In contrasto con quanto accadrà successivamente, quando il semisse d'oro e il denario d'argento domineranno il mondo occidentale, l'Italia bizantina e l'Africa hanno alla base della loro monetazione il solidus e il follis rispettivamente d'oro e di rame.
La monetazione bizantina si può dividere in 4 fasi:
- la prima che va da Giustiniano I (552) a Eraclio (641);
- la seconda da Costante II (641-68) fino alla cessazione della moneta imperiale a Roma, che avviene durante il Regno di Costantino (741-775);
- la terza che va dagli ultimi anni dell' VIII secolo al Regno di Basilio I;
- la quarta, in cui non troviamo alcuna zecca in Italia, compresa Siracusa caduta in mano agli Arabi.
L'impero bizantino sostituisce subito la moneta gota, che era stata copiata dai canoni di Costantinopoli, attivando la zecca di Roma (all'inizio della guerra) e successivamente quella di Ravenna (alla fine), che avevano già coniato moneta per i Goti.
Con l'arrivo dei Longobardi nel 568, al frazionamento politico della penisola italica segue quello della sua monetazione. Dal canto loro, i bizantini, per rafforzare il loro potere nelle regioni rimaste sotto il loro dominio, aprono nuove zecche.
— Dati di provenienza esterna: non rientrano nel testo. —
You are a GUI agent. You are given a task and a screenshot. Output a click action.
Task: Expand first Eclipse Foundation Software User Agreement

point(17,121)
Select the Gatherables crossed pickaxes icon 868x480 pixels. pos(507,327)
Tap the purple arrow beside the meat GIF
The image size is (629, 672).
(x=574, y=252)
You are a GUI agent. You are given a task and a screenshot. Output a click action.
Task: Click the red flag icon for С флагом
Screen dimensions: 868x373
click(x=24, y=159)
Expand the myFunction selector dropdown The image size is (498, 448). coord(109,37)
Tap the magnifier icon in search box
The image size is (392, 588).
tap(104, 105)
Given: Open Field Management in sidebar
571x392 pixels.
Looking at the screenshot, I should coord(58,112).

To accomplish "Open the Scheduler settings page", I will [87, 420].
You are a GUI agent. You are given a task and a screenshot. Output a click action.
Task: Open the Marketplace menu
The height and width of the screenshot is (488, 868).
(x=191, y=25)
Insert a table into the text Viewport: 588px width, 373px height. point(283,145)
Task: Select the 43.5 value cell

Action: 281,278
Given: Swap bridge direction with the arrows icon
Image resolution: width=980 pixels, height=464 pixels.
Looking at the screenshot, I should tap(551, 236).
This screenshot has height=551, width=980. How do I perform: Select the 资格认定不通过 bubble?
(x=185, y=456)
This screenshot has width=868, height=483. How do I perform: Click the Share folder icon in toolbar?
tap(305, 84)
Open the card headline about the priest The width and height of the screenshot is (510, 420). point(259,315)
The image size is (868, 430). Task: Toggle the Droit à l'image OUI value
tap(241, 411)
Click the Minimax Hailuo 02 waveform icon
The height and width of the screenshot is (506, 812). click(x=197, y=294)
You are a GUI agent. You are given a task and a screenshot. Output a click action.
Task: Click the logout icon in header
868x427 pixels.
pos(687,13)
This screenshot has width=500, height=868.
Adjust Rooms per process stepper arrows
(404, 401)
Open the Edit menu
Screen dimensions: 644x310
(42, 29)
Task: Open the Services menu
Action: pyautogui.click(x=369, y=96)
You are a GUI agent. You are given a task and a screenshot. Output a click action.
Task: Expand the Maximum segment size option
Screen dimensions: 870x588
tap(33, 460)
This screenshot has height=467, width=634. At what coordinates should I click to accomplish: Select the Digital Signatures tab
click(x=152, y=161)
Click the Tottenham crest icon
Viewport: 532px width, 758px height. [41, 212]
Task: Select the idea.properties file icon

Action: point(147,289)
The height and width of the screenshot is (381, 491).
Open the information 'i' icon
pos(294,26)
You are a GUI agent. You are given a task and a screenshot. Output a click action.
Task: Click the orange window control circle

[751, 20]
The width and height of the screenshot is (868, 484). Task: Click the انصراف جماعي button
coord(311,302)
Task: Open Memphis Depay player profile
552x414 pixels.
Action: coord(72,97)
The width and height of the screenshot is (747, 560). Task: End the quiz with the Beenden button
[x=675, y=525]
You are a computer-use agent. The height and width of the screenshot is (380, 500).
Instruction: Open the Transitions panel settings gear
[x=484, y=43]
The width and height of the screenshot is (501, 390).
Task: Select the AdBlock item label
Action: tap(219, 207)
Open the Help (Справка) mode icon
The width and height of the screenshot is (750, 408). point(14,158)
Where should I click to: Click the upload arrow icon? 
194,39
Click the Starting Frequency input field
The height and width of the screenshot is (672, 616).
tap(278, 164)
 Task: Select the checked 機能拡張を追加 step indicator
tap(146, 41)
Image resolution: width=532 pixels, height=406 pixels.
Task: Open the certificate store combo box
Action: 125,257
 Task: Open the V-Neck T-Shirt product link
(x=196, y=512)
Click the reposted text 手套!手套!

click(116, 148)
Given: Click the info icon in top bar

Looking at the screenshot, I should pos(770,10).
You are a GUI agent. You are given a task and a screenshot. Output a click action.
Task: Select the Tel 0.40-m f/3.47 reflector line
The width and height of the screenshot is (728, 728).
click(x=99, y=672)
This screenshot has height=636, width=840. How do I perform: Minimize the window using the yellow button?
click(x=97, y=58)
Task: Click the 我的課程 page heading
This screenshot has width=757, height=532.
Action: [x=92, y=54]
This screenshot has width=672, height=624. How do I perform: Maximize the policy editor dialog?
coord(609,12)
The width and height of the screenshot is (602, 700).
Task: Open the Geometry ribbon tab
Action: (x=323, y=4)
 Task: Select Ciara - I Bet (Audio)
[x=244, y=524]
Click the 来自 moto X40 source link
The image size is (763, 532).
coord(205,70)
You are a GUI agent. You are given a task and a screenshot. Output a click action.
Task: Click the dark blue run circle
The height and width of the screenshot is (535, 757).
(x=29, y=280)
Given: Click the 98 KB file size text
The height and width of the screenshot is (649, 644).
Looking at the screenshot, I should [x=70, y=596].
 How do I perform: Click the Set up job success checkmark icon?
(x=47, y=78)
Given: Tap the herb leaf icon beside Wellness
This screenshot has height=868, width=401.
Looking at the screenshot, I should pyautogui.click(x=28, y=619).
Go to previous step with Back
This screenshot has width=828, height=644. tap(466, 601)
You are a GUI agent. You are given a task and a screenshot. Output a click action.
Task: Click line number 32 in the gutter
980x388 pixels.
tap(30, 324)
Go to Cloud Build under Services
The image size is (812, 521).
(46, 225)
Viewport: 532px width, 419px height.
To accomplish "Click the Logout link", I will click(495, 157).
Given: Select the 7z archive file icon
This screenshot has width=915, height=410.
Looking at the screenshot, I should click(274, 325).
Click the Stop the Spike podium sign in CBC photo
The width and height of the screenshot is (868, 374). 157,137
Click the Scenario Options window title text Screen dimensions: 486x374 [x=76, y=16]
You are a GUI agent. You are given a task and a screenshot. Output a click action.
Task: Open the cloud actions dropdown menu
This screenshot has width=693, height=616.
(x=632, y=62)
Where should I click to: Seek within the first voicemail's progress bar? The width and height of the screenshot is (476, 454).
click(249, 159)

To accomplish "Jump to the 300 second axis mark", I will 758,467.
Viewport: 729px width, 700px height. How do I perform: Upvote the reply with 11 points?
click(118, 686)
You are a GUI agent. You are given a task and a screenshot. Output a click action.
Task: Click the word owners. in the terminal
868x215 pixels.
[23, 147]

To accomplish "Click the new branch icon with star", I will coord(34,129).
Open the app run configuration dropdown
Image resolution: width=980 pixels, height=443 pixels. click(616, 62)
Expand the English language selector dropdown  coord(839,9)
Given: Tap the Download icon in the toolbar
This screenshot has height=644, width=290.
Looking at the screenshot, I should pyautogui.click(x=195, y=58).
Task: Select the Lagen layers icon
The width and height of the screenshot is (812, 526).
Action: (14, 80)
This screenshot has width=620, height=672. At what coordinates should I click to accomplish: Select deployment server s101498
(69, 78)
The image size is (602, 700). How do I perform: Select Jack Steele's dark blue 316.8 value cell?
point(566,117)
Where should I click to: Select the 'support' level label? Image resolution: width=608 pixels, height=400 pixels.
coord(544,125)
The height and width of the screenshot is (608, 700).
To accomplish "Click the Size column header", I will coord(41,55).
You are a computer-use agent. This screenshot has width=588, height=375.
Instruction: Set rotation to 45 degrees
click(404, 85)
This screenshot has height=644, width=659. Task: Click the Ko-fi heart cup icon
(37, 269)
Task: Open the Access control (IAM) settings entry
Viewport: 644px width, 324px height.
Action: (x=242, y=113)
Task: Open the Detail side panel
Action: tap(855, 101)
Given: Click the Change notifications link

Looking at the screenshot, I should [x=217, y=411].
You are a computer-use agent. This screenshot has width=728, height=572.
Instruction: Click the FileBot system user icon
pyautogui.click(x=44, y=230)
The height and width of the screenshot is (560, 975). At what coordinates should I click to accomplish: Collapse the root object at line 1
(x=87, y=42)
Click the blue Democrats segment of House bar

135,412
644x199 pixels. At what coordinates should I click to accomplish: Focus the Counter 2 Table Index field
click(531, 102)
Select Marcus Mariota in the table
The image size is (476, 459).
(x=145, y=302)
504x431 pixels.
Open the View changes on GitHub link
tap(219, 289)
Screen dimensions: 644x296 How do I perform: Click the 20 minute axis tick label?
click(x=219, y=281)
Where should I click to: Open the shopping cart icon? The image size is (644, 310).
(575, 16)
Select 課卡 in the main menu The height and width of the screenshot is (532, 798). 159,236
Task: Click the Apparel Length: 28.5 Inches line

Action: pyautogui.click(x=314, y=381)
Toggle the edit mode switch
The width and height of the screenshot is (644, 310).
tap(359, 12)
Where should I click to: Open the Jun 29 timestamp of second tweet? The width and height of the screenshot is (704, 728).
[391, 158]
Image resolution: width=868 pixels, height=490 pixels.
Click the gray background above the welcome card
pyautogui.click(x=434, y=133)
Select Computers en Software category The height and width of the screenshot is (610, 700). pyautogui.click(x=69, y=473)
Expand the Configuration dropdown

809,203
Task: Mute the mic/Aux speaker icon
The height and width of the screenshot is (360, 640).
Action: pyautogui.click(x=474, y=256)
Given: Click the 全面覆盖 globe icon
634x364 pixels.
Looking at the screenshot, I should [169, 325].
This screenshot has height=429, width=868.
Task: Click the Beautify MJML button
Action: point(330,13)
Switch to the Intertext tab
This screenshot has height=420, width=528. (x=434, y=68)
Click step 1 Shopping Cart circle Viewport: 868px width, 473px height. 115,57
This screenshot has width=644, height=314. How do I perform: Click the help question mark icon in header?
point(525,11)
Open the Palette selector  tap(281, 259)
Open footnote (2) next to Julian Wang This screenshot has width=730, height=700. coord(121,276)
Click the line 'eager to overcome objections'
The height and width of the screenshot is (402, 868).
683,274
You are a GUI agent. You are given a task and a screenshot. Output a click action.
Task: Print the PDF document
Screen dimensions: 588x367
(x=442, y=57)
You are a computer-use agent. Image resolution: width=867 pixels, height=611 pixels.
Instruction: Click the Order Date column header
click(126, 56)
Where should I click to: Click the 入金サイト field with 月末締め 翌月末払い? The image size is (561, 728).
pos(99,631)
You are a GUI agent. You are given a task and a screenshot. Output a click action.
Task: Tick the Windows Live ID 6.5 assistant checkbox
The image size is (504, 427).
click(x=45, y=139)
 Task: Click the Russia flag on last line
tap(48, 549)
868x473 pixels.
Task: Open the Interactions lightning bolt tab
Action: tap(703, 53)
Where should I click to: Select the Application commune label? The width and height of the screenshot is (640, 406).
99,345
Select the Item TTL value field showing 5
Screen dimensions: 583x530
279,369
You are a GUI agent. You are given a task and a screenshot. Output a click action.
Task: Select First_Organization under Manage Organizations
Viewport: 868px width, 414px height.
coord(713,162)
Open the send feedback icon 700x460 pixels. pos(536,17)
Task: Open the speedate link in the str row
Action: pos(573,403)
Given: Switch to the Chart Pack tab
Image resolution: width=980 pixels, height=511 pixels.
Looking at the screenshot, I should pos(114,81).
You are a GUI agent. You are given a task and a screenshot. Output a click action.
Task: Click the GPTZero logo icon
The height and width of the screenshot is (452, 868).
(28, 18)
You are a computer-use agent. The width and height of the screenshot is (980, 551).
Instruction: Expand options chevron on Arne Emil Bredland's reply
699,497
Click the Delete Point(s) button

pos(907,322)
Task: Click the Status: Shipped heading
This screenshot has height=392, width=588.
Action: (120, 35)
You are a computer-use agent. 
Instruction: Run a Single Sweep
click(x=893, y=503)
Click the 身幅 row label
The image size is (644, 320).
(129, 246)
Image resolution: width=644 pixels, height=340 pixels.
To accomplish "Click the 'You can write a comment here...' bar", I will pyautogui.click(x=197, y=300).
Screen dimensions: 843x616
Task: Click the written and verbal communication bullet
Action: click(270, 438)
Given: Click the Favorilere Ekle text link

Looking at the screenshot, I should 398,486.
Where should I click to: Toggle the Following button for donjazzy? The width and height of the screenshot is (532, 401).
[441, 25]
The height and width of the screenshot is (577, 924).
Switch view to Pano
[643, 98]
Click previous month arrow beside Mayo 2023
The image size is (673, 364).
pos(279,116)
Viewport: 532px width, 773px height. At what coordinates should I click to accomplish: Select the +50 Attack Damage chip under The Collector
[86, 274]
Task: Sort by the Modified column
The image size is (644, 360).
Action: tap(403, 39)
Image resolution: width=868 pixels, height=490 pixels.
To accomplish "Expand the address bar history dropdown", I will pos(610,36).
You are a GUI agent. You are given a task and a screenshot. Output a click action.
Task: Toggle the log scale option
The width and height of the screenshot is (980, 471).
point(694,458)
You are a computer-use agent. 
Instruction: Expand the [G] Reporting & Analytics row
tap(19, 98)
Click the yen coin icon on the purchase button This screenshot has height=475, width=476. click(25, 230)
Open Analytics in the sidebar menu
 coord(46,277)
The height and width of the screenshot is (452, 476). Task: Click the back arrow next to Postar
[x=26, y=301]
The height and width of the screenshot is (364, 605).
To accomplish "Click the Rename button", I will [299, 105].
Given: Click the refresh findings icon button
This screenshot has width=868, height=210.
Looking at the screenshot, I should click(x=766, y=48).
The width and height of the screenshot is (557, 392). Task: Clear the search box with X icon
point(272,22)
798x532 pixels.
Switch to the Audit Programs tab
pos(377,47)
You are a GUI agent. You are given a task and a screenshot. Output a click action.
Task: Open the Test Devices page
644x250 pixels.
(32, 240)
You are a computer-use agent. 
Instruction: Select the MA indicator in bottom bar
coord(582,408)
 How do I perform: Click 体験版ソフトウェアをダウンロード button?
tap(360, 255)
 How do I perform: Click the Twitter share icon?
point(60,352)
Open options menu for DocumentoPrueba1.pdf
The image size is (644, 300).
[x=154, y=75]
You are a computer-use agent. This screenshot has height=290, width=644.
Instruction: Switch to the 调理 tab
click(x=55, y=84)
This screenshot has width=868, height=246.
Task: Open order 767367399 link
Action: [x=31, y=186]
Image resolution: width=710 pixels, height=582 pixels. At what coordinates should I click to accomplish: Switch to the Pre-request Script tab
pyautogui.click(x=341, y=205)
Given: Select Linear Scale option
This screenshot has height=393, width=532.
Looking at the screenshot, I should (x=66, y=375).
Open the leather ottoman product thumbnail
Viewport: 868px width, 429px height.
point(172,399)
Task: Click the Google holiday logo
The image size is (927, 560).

Tra VII e VIII secolo si ha un peggioramento della moneta d'oro e la comparsa sul mercato del mancuso. Tutte le zecche del continente vengono chiuse, l'unica che continua a battere moneta è Siracusa. In questo periodo le monete d'oro sono a basso peso e a bassa lega, tanto che sotto Giustiniano II i solidi pesano gr. 4.2 e arrivano nel VIII secolo a gr.3.9.
Altro campanello d'allarme per l'inflazione è la riduzione della purezza dell'oro, ormai è scesa a 18 carati dai 24 di partenza. Un caso particolare è costituito dalle monete di rame puro dorate coniate in un periodo di particolare crisi.